Given records:

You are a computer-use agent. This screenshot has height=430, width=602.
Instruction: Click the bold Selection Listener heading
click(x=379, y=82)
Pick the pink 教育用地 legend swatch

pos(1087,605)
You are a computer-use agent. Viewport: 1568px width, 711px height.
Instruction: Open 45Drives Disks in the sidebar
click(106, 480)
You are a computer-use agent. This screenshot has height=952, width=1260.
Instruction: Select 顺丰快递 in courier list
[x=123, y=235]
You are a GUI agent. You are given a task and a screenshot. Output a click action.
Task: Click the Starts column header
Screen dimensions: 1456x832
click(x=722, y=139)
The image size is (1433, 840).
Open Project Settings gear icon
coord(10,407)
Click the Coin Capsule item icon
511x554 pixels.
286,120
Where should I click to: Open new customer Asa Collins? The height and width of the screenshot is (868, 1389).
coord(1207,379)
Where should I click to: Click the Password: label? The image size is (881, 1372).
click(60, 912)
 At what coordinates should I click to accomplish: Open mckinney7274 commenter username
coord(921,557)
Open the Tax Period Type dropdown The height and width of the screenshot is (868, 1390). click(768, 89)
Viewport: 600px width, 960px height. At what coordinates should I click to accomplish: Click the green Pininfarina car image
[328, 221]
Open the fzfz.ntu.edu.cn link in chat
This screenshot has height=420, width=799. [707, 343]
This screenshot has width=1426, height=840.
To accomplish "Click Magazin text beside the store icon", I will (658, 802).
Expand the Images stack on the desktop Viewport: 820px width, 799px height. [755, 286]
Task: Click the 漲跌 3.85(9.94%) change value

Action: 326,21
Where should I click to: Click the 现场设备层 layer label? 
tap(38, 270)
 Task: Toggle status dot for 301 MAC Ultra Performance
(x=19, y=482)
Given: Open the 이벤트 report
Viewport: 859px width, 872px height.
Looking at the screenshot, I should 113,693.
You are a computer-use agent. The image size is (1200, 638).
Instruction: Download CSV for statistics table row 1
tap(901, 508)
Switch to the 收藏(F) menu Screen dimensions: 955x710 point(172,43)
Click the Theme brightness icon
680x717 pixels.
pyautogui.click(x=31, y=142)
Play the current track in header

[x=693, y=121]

Description of the task: Copy the part of the listing above that opens with the line containing "Pick the pink 教育用地 legend swatch" and closes with the line containing "[x=123, y=235]", keeping every line unchanged and including both of those lines.

The answer:
Pick the pink 教育用地 legend swatch

pos(1087,605)
You are a computer-use agent. Viewport: 1568px width, 711px height.
Instruction: Open 45Drives Disks in the sidebar
click(106, 480)
You are a computer-use agent. This screenshot has height=952, width=1260.
Instruction: Select 顺丰快递 in courier list
[x=123, y=235]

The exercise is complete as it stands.